Performance Benchmarks
The table below reports wall-clock times and speed-up factors measured on an Apple M-series machine (8 logical cores) using 4 parallel workers. Each scenario uses the default LASSO loss and no tuning.
| Scenario | Observations (n) | Dimensions (p) | Lambda values (nlambda) | Sequential | Parallel (4 cores) | Speed-up |
|---|---|---|---|---|---|---|
| Small | 100 | 50 | 10 | 0.68 s | 0.70 s | 1.0× |
| Medium | 150 | 100 | 15 | 3.89 s | 1.76 s | 2.2× |
| Large | 200 | 150 | 20 | 22.4 s | 6.98 s | 3.2× |
| High-dim | 100 | 200 | 20 | 17.9 s | 5.71 s | 3.1× |
| Many-λ | 150 | 100 | 30 | 7.72 s | 2.77 s | 2.8× |
The code used to produce these results is provided below for reproducibility:
library(dineR)
run_bench <- function(label, n_X, p, nlambda, cores_par) {
data <- data_generator(n_X = n_X, p = p, seed = 42)
X <- data$X; Y <- data$Y
r_seq <- estimation(X, Y, nlambda = nlambda, cores = 1)

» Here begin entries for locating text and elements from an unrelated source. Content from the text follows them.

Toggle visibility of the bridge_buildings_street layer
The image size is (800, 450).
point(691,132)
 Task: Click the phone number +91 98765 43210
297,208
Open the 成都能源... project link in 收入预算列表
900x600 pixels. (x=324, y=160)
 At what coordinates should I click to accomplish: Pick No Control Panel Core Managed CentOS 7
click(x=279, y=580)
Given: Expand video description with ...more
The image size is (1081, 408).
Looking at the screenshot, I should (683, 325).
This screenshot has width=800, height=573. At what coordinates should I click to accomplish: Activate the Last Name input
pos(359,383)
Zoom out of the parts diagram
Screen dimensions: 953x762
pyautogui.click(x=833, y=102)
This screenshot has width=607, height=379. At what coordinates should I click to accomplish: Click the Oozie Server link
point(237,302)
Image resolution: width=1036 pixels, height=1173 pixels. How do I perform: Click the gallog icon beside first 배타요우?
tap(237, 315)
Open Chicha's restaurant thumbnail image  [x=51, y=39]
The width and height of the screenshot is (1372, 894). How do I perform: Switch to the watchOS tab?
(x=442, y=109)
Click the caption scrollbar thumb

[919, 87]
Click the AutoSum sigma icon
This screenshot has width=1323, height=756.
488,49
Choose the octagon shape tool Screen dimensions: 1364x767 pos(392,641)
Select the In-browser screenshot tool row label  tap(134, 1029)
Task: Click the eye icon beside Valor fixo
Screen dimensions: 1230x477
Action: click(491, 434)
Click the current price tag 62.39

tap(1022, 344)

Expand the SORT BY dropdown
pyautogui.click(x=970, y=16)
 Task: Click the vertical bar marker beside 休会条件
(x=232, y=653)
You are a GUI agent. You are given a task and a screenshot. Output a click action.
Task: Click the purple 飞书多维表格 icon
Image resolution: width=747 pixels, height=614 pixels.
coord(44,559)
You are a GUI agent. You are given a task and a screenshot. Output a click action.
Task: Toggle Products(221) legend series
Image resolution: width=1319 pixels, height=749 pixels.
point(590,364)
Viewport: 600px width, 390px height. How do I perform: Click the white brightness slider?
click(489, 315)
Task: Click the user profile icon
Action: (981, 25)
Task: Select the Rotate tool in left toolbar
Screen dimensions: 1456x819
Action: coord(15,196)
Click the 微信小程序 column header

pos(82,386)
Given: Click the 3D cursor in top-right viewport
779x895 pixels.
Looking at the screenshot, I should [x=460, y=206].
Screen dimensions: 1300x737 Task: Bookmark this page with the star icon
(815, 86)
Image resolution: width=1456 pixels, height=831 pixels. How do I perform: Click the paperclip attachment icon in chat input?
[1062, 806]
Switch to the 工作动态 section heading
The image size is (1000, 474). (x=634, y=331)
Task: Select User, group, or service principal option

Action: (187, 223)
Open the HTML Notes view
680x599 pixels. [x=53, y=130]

r_par <- estimation(X, Y, nlambda = nlambda, cores = cores_par)
cat(sprintf(
"[%s] seq: %.3fs | par(%d cores): %.3fs | speed-up: %.2fx\n",
label, r_seq$elapse, cores_par, r_par$elapse,
r_seq$elapse / r_par$elapse
))
}
run_bench("Small", n_X = 100, p = 50, nlambda = 10, cores_par = 4)
run_bench("Medium", n_X = 150, p = 100, nlambda = 15, cores_par = 4)
run_bench("Large", n_X = 200, p = 150, nlambda = 20, cores_par = 4)
run_bench("High-dim", n_X = 100, p = 200, nlambda = 20, cores_par = 4)
run_bench("Many-lam", n_X = 150, p = 100, nlambda = 30, cores_par = 4)Interpreting the Results
Several patterns emerge from the benchmarks:
Small problems (
p = 50,nlambda = 10): parallelisation provides no benefit. The overhead of spawning worker processes and distributing work exceeds the per-lambda computation time. Sequential execution is preferred here.Medium-to-large problems (
p ≥ 100ornlambda ≥ 15): consistent 2–3× speed-ups are observed with 4 cores. Gains are driven by both the dimensionality (pincreases the per-lambda solve time) and the number of lambda values (nlambdaincreases the number of independent tasks that can be distributed).Speed-up scales with workload: the largest absolute savings occur for high-dimensional or fine-grained regularisation paths, where each lambda solve is computationally expensive.
Choosing the Number of Cores
A practical rule of thumb:
- Use
cores = 1whenp < 100andnlambda < 15. - Use
cores = min(nlambda, parallel::detectCores() - 1)for larger problems, reserving one core for the main R process.
# Recommended cores selection for larger problems
n_cores <- min(nlambda, parallel::detectCores() - 1)
result <- estimation(X, Y, nlambda = nlambda, cores = n_cores)Note that estimation will automatically reduce
cores to nlambda if more cores are requested
than there are lambda values, and will warn accordingly.